On the boulevard of big dreams they constructed edifices on a grand scale to suit the surroundings. It was in the same era that architects gave Los Angeles proud, new symbols of aspiration, such as the marvelous City Hall and the museum-quality Bullock’s Wilshire department store. The new houses of worship also aspired to greatness. Their membership typically numbered in the thousands, and the pews were filled with mayors, judges, publishers and other movers.

Congregations didn’t need to advertise their addresses, just the corners: Wilshire at Berendo Street for Immanuel Presbyterian, Wilshire at Harvard Boulevard for St. Basil’s Catholic Church, Wilshire at St. Andrews Place for St. James Episcopal. They formed a community that crossed denomination lines. During the years around World War II, the Christian churches joined for an annual procession on Easter Sunday. At the conclusion of services, worshippers would jam the sidewalks to watch cars promenade along Wilshire.

Neighbors took care of one another. The congregation at Wilshire Boulevard Temple welcomed offers to hold High Holy Days services in the larger sanctuary at Immanuel Presbyterian, a few blocks to the east. The temple also held services inside the gorgeous Wilshire Christian Church, built at Normandie Avenue on land donated by the Chapman family, for whom Chapman University is named.

Likewise, when the original St. Basil’s burned down, Wilshire Boulevard Temple invited parishioners to worship in its sanctuary until a new Catholic church was finished. At the dedication of new St. Basil’s in 1969, Rabbi Edgar F. Magnin sat as an honored guest at Mass alongside John Francis Cardinal McIntyre.

Congregation B’nai B’rith had been the leading downtown synagogue at the time its members voted to relocate at Wilshire and Hobart boulevards. The new Wilshire Boulevard Temple served some of the city’s most respected and influential Jews.

At the dedication in 1929, banker Marco Hellman presented the ark, and Jack Warner, one of the studio-owning Warner brothers, bestowed colorful murals depicting the history of the Hebrew people painted by Hugo Ballin. The artist, whose work also decorates Griffith Observatory in Los Angeles and the lobby of the Los Angeles Times Building, painted on canvas in his Santa Monica studio, then mounted the murals around the 100-foot-high, mosaic-inlaid dome in the octagonal sanctuary.

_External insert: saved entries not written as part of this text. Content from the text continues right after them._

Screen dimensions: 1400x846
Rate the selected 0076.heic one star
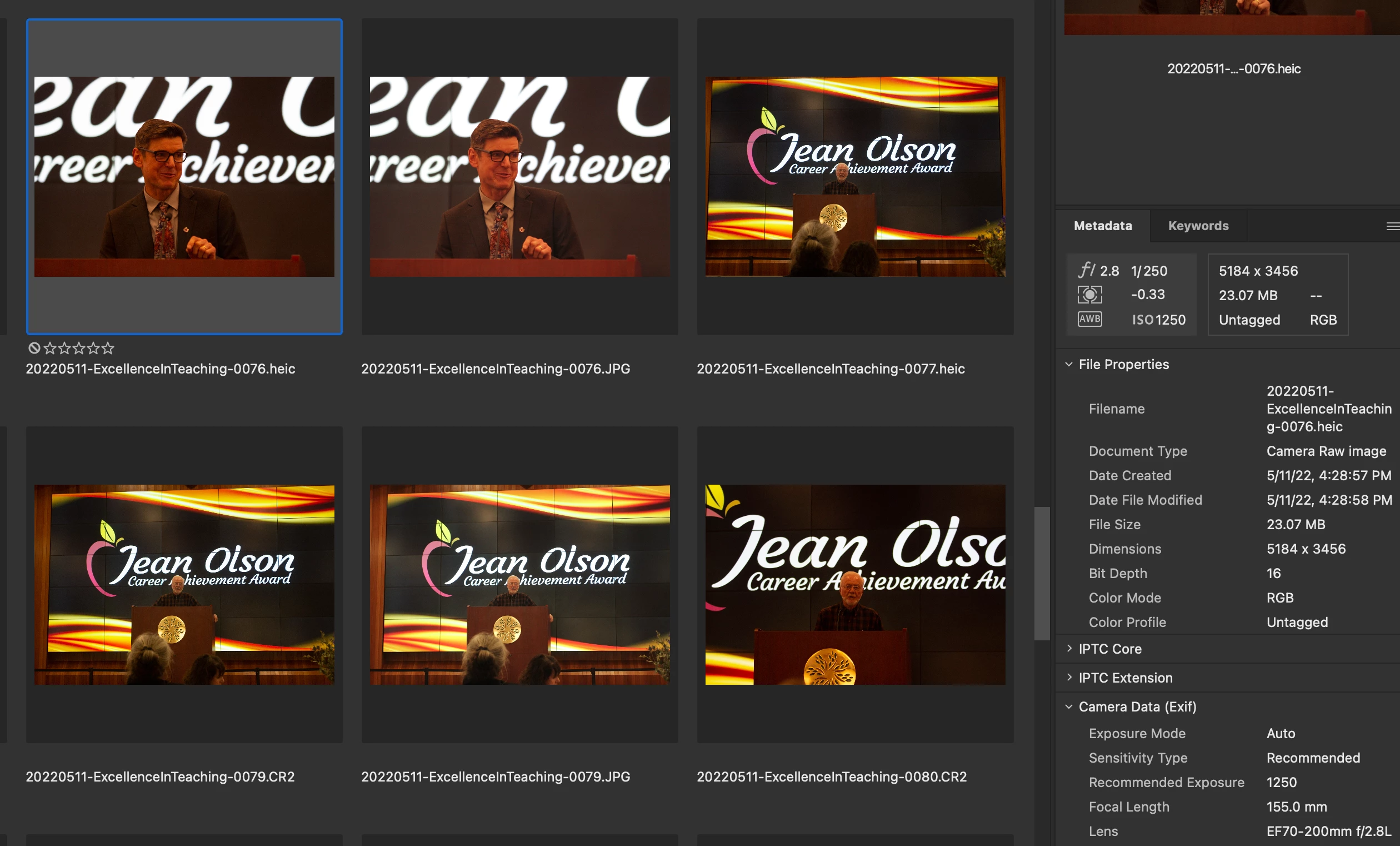[50, 348]
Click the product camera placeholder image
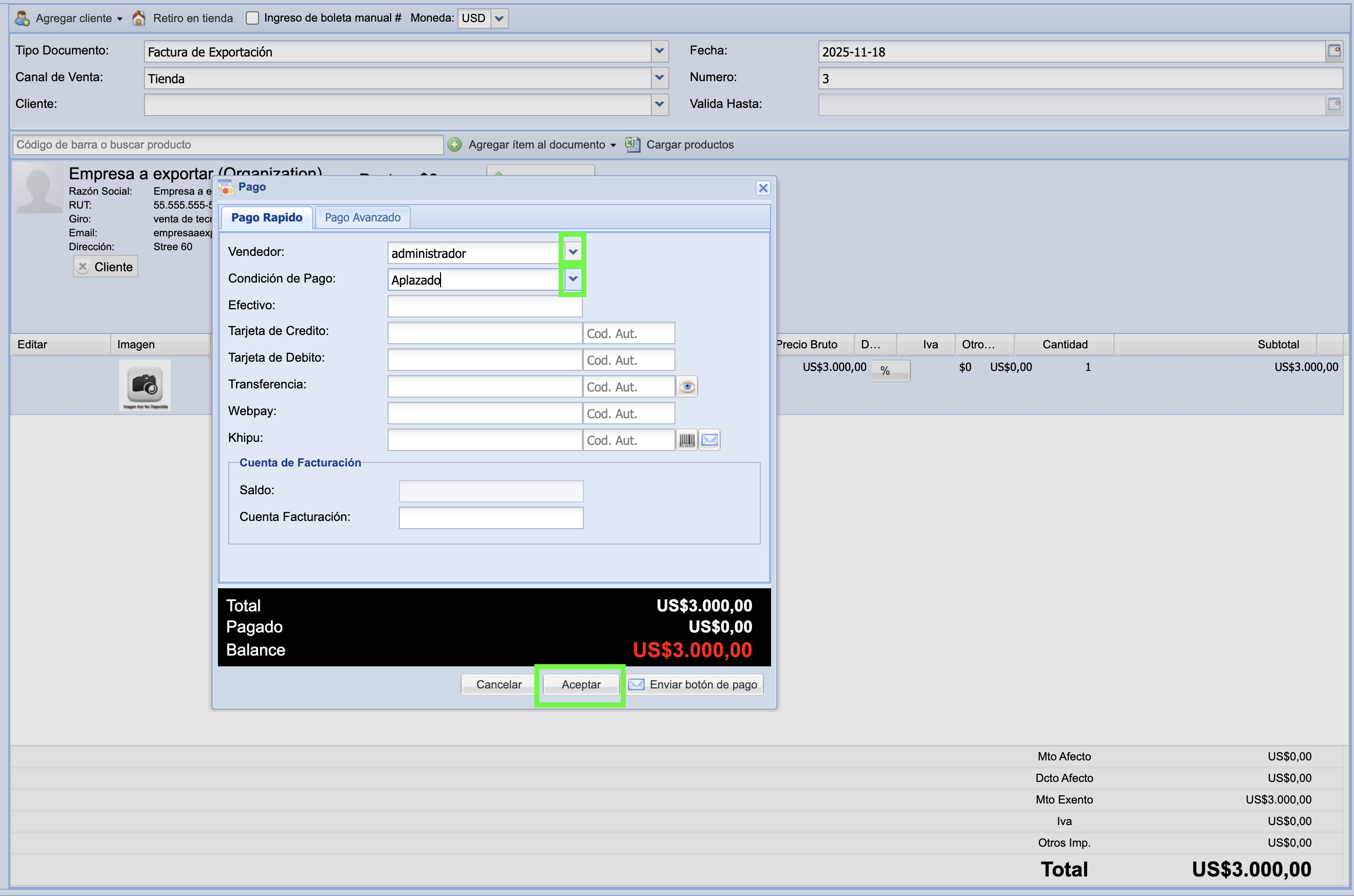Viewport: 1354px width, 896px height. (144, 385)
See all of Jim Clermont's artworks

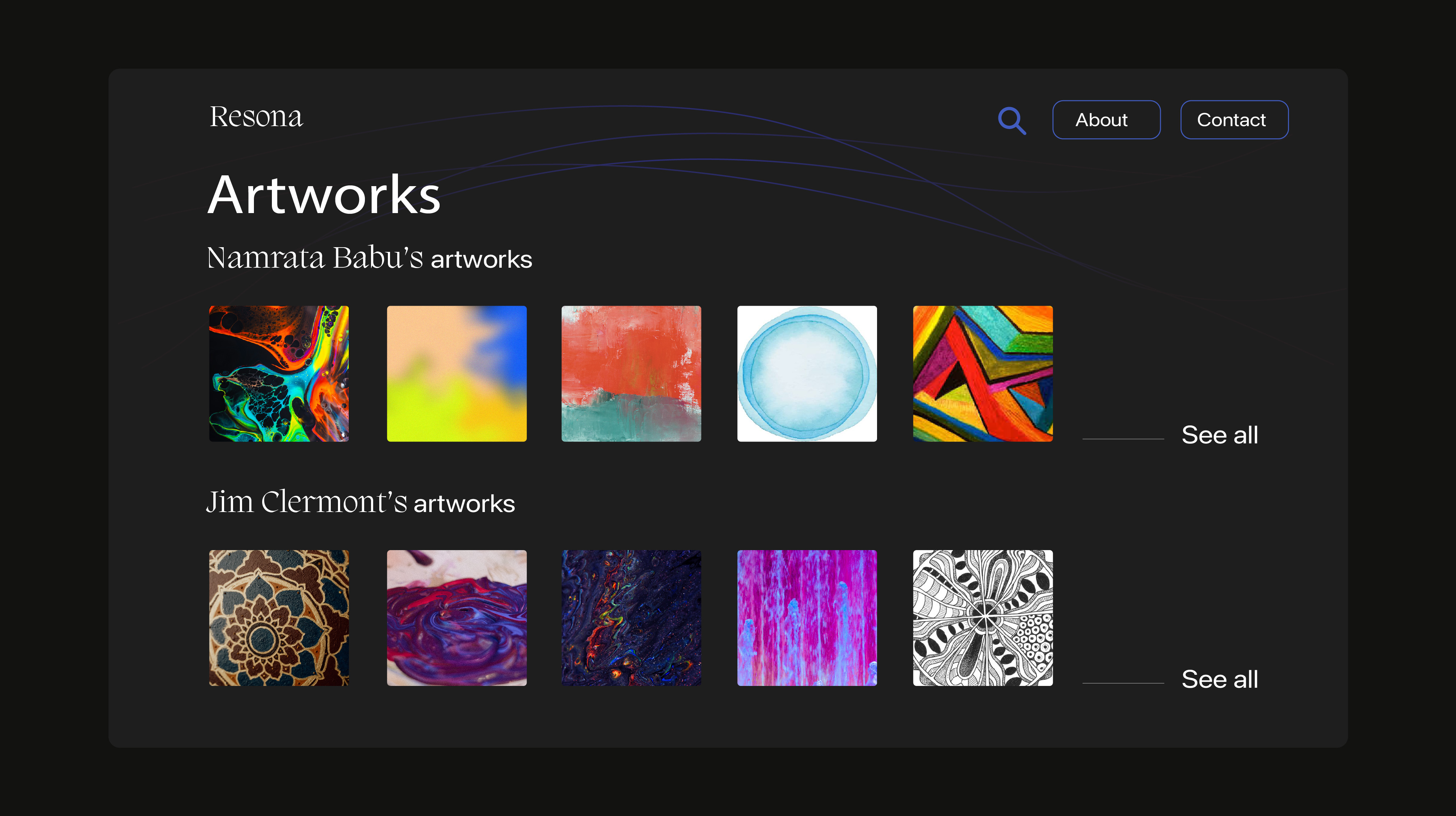[1219, 679]
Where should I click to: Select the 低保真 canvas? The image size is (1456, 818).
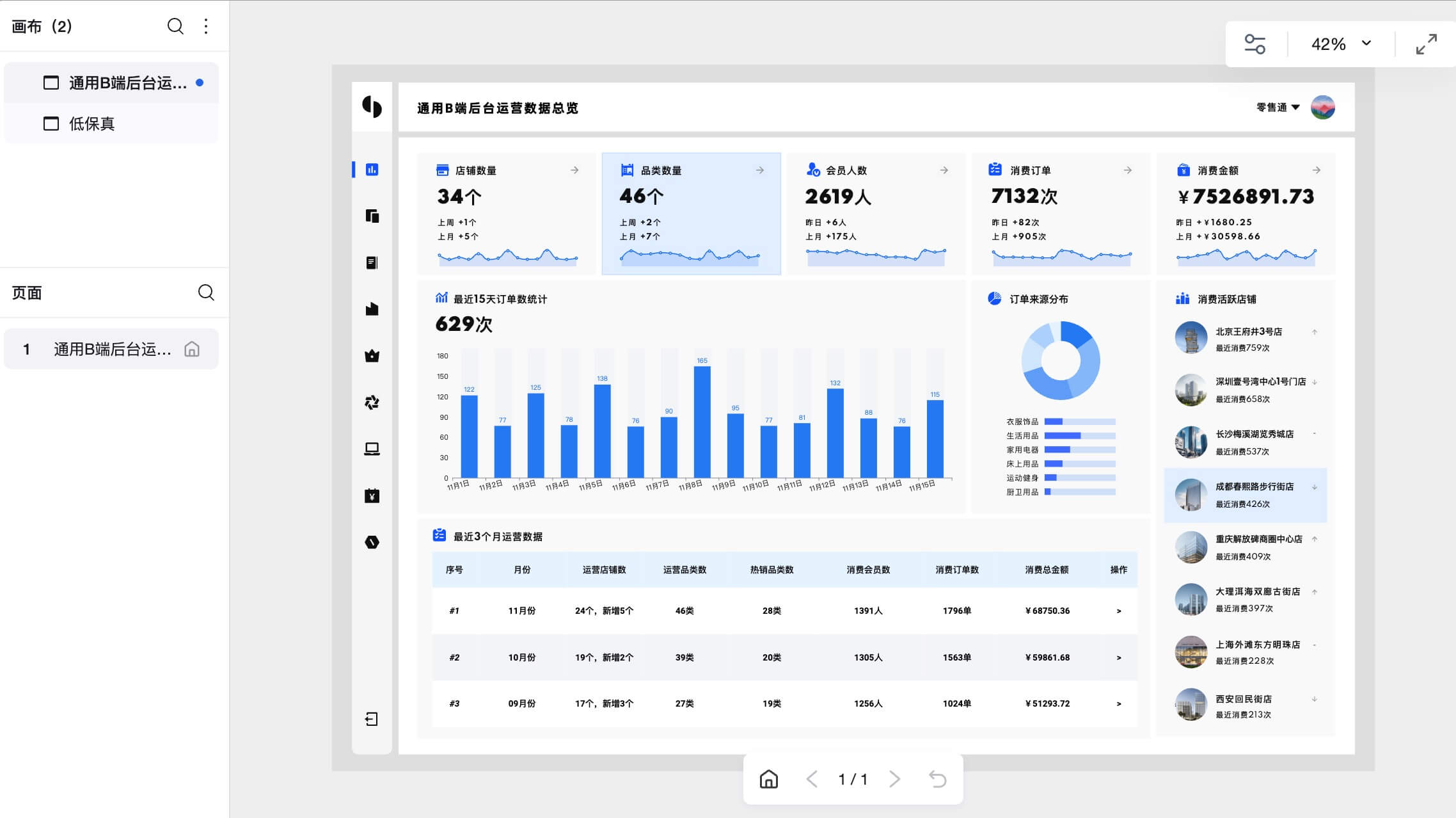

Placing such prominent artwork in the synagogue was not typical of the time. But Rabbi Magnin hoped it would add warmth and an element of mysticism to the surroundings. The temple’s architecture by David Allison and Abraham Edelman is regarded as a work of art in itself. With Italian and Belgian marble, carved mahogany and inlaid gold, it is the only Wilshire Center religious home listed on the National Register of Historic Places.

Allison was the Wilshire architect of choice in the 1920s. He is credited with designing the cathedral-like First Congregational Church on Commonwealth Street, across from LaFayette Park, the similarly regal Wilshire United Methodist near Windsor Square and the imposing First Baptist Church off the boulevard behind Bullock’s Wilshire. Allison also contributed the design for several of the original Italianate buildings at UCLA, including the stunning Royce Hall.

Like Wilshire Boulevard Temple, Immanuel Presbyterian opened in 1929. The acquisition of the land five years earlier had stirred up controversy among the members. Some opposed the idea of giving up the prestige of being downtown to start over as a country church. Today, Immanuel Presbyterian is the most Gothic-looking structure found along Wilshire, dark and brooding with a soaring bell tower and windows by the historic Judson Studios and Dixon Art Glass Co. Gothic chandeliers hang inside the massive sanctuary, capable of seating 2,000 worshippers.

These days, the congregations in mid-Wilshire are not as large as at the district’s peak. But their establishments all stand as important monuments to the dreamers who saw where Los Angeles was headed and knew how to get there.

Adapted from “Wilshire Boulevard” by Kevin Roderick, to be published next year.